Dynamic response characteristics of bedrock and overburden layer slope supported by a combination of pile-sheet wall-anchor cables under earthquake action

The direction of inertial force under seismic conditions has a significant impact on the equilibrium state of combined structures, soil, and rock masses. To gain a deep understanding of the interaction characteristics between the pile-plate wall combined support structure and the bedrock and overburden layer slope, a series of large-scale shaking table model tests on the slope reinforced by combined structures under sinusoidal wave load were conducted, using a high steep slope at the tunnel portal in the southwestern region as a prototype.
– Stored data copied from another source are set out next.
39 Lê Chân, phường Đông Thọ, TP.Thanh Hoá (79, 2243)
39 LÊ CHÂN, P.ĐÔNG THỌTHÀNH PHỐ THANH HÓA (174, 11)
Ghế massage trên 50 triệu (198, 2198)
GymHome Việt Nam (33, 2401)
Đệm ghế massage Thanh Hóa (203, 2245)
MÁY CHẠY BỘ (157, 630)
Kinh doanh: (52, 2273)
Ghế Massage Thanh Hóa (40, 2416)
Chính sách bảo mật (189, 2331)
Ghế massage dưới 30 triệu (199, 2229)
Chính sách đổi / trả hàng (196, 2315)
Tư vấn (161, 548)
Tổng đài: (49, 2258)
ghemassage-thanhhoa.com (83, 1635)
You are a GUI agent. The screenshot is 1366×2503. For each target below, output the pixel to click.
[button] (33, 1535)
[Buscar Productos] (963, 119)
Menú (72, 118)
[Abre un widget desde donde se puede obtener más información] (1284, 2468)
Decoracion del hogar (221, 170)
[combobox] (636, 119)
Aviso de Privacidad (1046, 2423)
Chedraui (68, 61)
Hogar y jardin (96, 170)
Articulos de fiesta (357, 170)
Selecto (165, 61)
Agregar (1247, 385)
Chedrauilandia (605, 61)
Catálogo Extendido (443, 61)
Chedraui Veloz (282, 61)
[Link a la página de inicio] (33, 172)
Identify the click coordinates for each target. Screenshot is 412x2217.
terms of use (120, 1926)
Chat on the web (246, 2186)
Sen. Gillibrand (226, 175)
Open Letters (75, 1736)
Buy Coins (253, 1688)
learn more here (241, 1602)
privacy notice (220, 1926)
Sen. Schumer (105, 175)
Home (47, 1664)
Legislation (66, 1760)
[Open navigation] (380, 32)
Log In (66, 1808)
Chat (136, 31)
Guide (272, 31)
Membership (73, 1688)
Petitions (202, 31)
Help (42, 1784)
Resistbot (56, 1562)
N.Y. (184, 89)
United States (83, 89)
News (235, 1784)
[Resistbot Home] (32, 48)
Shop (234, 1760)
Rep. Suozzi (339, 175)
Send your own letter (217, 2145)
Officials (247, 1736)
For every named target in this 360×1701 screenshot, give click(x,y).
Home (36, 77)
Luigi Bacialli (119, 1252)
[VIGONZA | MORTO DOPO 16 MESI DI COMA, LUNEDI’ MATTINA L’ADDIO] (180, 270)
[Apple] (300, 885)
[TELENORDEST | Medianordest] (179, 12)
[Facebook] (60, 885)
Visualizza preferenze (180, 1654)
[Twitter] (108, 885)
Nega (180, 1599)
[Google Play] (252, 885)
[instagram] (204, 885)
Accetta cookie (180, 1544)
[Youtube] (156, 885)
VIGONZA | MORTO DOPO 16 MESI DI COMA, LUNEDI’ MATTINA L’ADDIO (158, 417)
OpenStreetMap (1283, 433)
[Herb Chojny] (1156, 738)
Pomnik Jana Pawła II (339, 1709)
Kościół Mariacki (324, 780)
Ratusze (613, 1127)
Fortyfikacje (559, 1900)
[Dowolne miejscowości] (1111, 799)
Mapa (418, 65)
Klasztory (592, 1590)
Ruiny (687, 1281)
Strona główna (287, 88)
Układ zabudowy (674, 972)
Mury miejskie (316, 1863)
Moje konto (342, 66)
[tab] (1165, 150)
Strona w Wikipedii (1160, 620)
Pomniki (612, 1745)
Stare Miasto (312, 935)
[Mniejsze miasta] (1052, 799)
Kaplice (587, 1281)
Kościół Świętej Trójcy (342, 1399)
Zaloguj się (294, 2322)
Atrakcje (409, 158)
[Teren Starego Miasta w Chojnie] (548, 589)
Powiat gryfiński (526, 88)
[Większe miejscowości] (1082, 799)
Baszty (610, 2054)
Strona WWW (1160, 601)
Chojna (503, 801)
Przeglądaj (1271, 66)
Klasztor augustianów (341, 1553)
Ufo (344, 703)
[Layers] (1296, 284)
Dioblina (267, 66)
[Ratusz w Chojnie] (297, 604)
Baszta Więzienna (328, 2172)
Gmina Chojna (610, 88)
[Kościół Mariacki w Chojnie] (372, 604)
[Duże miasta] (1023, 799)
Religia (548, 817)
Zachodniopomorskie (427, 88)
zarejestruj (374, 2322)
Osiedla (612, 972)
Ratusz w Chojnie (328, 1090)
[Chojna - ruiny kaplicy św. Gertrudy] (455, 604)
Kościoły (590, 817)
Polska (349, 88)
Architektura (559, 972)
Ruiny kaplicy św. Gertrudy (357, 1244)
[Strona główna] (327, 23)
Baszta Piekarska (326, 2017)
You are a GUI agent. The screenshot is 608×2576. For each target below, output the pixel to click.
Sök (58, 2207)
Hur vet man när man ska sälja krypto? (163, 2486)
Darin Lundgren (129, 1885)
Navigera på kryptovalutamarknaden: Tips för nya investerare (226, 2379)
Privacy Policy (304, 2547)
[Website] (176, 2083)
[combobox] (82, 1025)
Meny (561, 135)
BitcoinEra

The analysis of the time-history characteristics of the pile-soil and the geogrid-anchor cable-slope under the direction of inertial force was considered. The results indicate: (1) Under the action of inertial force, the lattice anchor cable-soil interaction and pile-soil interaction show an approximate time-history consistency law, but the phase difference between the peak value of the inertial force of the slope reinforcement structure along the elevation cannot be ignored. (2) The interaction between the structure and the slope soil depends on the relative inertial motion, and the pile-bedrock interaction is determined by the deformation state of the cantilever section. (3) The inertial force reaches the peak value of the free surface, the dynamic soil pressure reaches the peak value, the pile-soil displacement difference reaches the positive peak value, the pile body shows an active failure state of camber, and the stress on the front side of the anchoring section increases due to camber, so the design using Coulomb active earth pressure should be revised based on the pile-soil conditions. (4) Under sinusoidal wave conditions, the inertial force and deformation of the slope are crucial factors affecting the force distribution characteristics of the combined retaining structure along the elevation. The design of the combined structure needs to focus on the stress concentration area at the foot of the slope and the inertial force amplification area at the top of the slope. This research can provide theoretical support for the seismic reinforcement design of combined structures.